**Records for this exercise:**
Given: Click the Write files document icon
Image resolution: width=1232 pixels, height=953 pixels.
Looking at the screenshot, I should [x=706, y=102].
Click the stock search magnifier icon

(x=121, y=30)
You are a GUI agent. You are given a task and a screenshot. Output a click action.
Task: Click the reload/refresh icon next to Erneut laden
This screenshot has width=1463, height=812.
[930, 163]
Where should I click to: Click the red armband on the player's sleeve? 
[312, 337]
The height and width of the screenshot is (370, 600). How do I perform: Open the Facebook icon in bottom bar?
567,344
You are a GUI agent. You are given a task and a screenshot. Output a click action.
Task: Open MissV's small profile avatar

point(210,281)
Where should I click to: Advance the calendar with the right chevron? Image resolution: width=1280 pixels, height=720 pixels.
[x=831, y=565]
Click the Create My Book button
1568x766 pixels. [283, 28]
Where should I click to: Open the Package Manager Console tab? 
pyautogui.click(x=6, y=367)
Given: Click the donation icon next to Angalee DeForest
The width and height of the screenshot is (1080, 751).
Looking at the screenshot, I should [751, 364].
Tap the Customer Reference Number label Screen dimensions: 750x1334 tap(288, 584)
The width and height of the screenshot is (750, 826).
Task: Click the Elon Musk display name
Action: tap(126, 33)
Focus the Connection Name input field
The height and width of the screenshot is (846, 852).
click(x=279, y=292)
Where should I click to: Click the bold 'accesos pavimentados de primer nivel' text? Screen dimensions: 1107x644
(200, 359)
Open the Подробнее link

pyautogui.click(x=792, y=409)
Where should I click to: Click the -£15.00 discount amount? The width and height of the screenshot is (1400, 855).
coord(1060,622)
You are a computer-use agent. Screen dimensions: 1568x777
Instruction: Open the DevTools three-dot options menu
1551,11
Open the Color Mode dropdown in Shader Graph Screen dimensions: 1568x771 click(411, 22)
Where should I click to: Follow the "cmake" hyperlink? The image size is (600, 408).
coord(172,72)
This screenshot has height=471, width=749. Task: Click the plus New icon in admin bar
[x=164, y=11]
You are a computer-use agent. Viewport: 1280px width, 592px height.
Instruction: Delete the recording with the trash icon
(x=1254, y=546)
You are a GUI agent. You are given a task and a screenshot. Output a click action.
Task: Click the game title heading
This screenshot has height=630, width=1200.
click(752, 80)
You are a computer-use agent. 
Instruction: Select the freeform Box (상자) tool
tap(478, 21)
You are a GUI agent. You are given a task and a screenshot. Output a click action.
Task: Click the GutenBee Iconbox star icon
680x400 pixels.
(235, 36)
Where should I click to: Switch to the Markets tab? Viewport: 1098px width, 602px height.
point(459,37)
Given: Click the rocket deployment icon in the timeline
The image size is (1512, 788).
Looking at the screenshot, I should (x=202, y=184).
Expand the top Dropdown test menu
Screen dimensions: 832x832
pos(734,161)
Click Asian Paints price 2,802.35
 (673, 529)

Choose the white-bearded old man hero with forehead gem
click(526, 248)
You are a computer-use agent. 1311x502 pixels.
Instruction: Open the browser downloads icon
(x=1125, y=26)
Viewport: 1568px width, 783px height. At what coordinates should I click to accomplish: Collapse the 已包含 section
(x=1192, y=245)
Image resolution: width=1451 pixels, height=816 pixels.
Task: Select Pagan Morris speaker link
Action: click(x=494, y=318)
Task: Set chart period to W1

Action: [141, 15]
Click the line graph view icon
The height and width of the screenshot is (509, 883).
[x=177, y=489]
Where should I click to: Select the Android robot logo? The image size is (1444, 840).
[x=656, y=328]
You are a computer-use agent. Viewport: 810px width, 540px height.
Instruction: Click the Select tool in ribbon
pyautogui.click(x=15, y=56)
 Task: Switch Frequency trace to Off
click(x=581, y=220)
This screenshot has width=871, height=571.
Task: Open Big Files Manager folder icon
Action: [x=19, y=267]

**Task directions:**
Locate each line in the entries above that contains the string "next", treating uppercase and lowercase as different, and copy those lines out.

**Solution to this task:**
Task: Click the reload/refresh icon next to Erneut laden
Given: Click the donation icon next to Angalee DeForest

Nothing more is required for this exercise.